Some of the faces of the new ‘democratic’ movement look suspiciously like the old ones – our insider provides another dispatch from inside the Westminster village
The creation of three new places for Labour members on the party’s National Executive Committee was seen as a victory for the grassroots, in this new age of party democracy.
Naturally, last month’s email from Momentum head office to members detailing how they could apply to be on the hard-left’s slate was met with enthusiasm by those signed up to the Corbynista movement.
Here, finally, was a chance for ordinary members to have their seat at the table alongside Jeremy Corbyn. After two years of frustration and resignations, and the parliamentary Labour party throwing its toys out of the pram, ordinary members would now run the show. Forty-eight members applied for a position on the slate – admittedly not a huge return on Momentum’s 30,000-strong membership, but a decent number fancying their chances.
So warm congratulations to plucky ordinary member Jon Lansman, who was one of the lucky few endorsed by Momentum’s national coordinating group. The bearded Bennite has finally stuck it to the establishment and showed that if anyone is capable of representing the new and young grassroots, it might as well be a veteran of the hard left who has sole ownership of Momentum’s membership data and is so far inside the new establishment tent he has effectively taken up position as a permanent tent pole.
Of course, the national coordinating group is the same one set up and hand-picked in early 2017 by Lansman after he crushed internal Momentum opposition. The final few flames of dissent were stamped out recently when a number of local Momentum groups were ‘unverified’ and told to stop using the organisation’s name.
The hypocrisy of a ‘grassroots movement’ being directed by a command and control leadership is nothing new. It is the season for a bumper round of constituency Labour party and ward elections, and the moderate cause is being helped in many constituencies where Momentum’s attempt to impose candidates has rubbed people up the wrong way.
Lansman will not much care how his crushing of grassroots members in order to take up a place as an NEC power will look. After years in the hard-left wilderness, Corbyn’s man will reckon he is on course for an official role at the heart of Labour’s new establishment.
21st century brocialism
That new establishment is not that different to many other establishments in that it is predominantly white and male – just scruffier. Amid the pre-conference hype about the Corbynistas total control, some hinted at forcing through a rule change to ensure gender balance in Labour’s top team.
Naturally, the real goal was to ditch Tom Watson from his role as deputy by mandating that that role had to be occupied by a woman (unlike, say, the actual leadership). Any progress towards gender equality in the party was just a happy coincidence.

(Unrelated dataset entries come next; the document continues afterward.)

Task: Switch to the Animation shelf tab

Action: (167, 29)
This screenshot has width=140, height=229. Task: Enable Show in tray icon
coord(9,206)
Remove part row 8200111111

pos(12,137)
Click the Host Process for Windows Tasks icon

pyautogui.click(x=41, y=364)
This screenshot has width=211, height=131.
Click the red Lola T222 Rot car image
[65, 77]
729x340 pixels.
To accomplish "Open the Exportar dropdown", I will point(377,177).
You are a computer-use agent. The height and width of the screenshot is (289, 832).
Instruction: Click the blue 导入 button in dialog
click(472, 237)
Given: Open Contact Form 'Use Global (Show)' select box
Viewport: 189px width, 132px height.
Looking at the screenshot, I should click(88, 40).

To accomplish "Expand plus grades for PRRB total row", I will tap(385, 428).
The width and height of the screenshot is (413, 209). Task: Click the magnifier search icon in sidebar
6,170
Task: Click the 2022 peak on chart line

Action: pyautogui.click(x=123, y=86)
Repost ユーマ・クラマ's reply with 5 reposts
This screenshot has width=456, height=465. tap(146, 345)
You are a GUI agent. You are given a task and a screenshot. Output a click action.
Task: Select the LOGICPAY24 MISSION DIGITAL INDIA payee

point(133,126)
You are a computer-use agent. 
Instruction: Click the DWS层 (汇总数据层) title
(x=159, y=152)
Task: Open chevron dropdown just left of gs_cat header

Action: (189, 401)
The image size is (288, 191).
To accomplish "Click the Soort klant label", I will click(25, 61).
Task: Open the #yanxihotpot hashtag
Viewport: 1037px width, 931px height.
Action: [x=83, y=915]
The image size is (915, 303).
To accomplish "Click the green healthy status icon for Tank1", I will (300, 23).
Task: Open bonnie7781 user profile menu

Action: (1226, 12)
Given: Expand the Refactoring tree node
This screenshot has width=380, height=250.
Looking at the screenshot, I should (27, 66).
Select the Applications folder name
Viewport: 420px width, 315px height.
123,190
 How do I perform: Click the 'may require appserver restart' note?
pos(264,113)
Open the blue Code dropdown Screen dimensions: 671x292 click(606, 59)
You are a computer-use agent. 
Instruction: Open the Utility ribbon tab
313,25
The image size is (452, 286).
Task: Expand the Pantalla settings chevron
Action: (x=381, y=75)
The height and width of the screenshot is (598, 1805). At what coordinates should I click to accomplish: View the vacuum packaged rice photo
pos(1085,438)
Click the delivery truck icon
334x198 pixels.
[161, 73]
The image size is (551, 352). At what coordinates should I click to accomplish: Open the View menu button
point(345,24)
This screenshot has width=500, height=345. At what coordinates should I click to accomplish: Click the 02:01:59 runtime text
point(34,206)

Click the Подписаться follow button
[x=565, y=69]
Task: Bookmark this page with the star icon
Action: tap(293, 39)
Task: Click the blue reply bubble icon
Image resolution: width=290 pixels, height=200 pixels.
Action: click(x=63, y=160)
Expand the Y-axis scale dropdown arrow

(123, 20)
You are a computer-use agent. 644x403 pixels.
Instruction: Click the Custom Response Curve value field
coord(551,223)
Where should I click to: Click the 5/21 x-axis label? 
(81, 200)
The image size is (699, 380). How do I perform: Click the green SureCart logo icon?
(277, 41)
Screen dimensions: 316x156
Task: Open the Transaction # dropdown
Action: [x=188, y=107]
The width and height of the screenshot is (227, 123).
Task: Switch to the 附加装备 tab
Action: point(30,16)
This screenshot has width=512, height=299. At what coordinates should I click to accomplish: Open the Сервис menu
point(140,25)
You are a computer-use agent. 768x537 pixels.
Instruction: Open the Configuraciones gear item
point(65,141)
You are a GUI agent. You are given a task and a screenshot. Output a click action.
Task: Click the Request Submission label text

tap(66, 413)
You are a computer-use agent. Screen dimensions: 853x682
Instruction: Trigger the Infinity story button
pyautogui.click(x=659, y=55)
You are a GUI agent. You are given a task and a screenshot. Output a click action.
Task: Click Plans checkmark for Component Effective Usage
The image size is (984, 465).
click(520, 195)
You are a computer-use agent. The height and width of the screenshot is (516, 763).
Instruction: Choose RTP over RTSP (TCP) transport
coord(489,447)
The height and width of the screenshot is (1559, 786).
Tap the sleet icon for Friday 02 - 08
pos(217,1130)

That Labour has made it to 2017 without an elected woman leader should shame us all, but with recent weekly interventions from the 21st century ‘brocialists’, it is not hard to see why many are put off.
Almost every Labour woman who has been to a constituency Labour party meeting will know how it feels to be shouted down and patronised by men who should know better. And no side of the party is particularly better or worse than the other, we acknowledge with regret. A new ‘LabourToo’ initiative, encouraging women to share their experience of abuse, harassment or discrimination in the Labour party, has been set up to show women they are not alone. It is brave and courageous but utterly damning that it is still needed. But be in no doubt that it is very needed.
Rayner’s rising stock
The effects of such a culture are being felt throughout the party, particularly in leadership positions where women make up just three in 10 CLP chairs, and just 16 per cent of Labour council leaders. It is at the top, though, that a women leader is most sorely needed.
Your insider has long had a bet that when the red flag does come loose from the rally, it will be Angela Rayner who gets to it first. There is plenty of talk about her ‘great backstory’, but many would-be heirs in the past have fallen when their own backstories are rendered useless, with nothing to say beyond the usual bland platitudes.
Rayner’s stock is rising among her colleagues. She is naturally collegiate, not factional. But partly it is because in a PLP not exactly alive with leadership competition, she does not hide when the question of leadership is put to her.
Any mistrust in her as a true Corbynista believer may be understandable, but is receding among her fellow members of parliament. The easy path for a shadow education secretary to take is promising to slash tuition fees, but Rayner does not take the easy path – in shadow cabinet she has argued against the hard-left populism of spending £12bn on tuition fees, and for prioritising early years funding instead.
Critics will see a touch of the 2015 Andy Burnham, who she backed for the leadership, in such a position – and this column has been particularly critical of such posturing. But in 2017, rigid dogma and stubborn ideology is rife in political leadership across the spectrum. And ideology, as Rayner says, does not put food on the table.